Set task » Can you transcribe all of the records below verbatim, keeping every line unchanged?
==== Records supplied
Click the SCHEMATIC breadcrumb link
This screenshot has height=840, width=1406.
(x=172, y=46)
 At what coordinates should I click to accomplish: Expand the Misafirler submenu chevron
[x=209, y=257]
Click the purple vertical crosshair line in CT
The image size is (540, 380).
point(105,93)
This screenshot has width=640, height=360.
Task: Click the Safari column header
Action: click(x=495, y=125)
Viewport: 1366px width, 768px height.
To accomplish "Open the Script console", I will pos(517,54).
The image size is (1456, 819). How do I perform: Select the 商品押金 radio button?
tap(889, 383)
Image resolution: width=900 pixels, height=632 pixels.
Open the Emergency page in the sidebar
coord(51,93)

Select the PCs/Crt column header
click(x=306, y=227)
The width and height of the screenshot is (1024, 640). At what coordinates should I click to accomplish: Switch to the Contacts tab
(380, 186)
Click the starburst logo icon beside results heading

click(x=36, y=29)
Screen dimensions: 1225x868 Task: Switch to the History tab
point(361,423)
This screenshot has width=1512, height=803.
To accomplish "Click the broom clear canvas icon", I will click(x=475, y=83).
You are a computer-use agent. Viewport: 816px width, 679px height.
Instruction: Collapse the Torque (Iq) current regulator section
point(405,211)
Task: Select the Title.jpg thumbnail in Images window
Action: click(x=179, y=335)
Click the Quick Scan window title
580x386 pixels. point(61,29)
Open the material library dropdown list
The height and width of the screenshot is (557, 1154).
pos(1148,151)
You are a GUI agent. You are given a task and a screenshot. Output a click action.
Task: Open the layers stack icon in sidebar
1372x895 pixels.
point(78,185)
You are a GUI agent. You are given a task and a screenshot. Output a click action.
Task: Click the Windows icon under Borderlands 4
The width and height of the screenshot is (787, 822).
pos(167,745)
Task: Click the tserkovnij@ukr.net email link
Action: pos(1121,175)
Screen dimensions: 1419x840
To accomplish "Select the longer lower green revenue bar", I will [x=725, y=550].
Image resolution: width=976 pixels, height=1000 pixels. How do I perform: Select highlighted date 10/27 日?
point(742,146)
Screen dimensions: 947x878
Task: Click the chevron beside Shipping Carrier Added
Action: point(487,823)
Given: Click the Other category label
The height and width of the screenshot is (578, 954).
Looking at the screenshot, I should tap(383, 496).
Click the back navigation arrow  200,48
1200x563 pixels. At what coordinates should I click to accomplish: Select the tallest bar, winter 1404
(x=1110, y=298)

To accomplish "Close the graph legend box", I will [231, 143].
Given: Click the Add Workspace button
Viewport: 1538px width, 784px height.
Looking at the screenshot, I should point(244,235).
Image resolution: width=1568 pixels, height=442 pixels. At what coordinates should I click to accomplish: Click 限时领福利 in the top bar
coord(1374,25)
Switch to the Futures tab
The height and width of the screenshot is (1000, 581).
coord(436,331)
========
Finished answer »
Click the SCHEMATIC breadcrumb link
This screenshot has height=840, width=1406.
(x=172, y=46)
 At what coordinates should I click to accomplish: Expand the Misafirler submenu chevron
[x=209, y=257]
Click the purple vertical crosshair line in CT
The image size is (540, 380).
point(105,93)
This screenshot has width=640, height=360.
Task: Click the Safari column header
Action: click(x=495, y=125)
Viewport: 1366px width, 768px height.
To accomplish "Open the Script console", I will pos(517,54).
The image size is (1456, 819). How do I perform: Select the 商品押金 radio button?
tap(889, 383)
Image resolution: width=900 pixels, height=632 pixels.
Open the Emergency page in the sidebar
coord(51,93)

Select the PCs/Crt column header
click(x=306, y=227)
The width and height of the screenshot is (1024, 640). At what coordinates should I click to accomplish: Switch to the Contacts tab
(380, 186)
Click the starburst logo icon beside results heading

click(x=36, y=29)
Screen dimensions: 1225x868 Task: Switch to the History tab
point(361,423)
This screenshot has width=1512, height=803.
To accomplish "Click the broom clear canvas icon", I will click(x=475, y=83).
You are a computer-use agent. Viewport: 816px width, 679px height.
Instruction: Collapse the Torque (Iq) current regulator section
point(405,211)
Task: Select the Title.jpg thumbnail in Images window
Action: click(x=179, y=335)
Click the Quick Scan window title
580x386 pixels. point(61,29)
Open the material library dropdown list
The height and width of the screenshot is (557, 1154).
pos(1148,151)
You are a GUI agent. You are given a task and a screenshot. Output a click action.
Task: Open the layers stack icon in sidebar
1372x895 pixels.
point(78,185)
You are a GUI agent. You are given a task and a screenshot. Output a click action.
Task: Click the Windows icon under Borderlands 4
The width and height of the screenshot is (787, 822).
pos(167,745)
Task: Click the tserkovnij@ukr.net email link
Action: pos(1121,175)
Screen dimensions: 1419x840
To accomplish "Select the longer lower green revenue bar", I will [x=725, y=550].
Image resolution: width=976 pixels, height=1000 pixels. How do I perform: Select highlighted date 10/27 日?
point(742,146)
Screen dimensions: 947x878
Task: Click the chevron beside Shipping Carrier Added
Action: point(487,823)
Given: Click the Other category label
The height and width of the screenshot is (578, 954).
Looking at the screenshot, I should tap(383, 496).
Click the back navigation arrow  200,48
1200x563 pixels. At what coordinates should I click to accomplish: Select the tallest bar, winter 1404
(x=1110, y=298)

To accomplish "Close the graph legend box", I will [231, 143].
Given: Click the Add Workspace button
Viewport: 1538px width, 784px height.
Looking at the screenshot, I should point(244,235).
Image resolution: width=1568 pixels, height=442 pixels. At what coordinates should I click to accomplish: Click 限时领福利 in the top bar
coord(1374,25)
Switch to the Futures tab
The height and width of the screenshot is (1000, 581).
coord(436,331)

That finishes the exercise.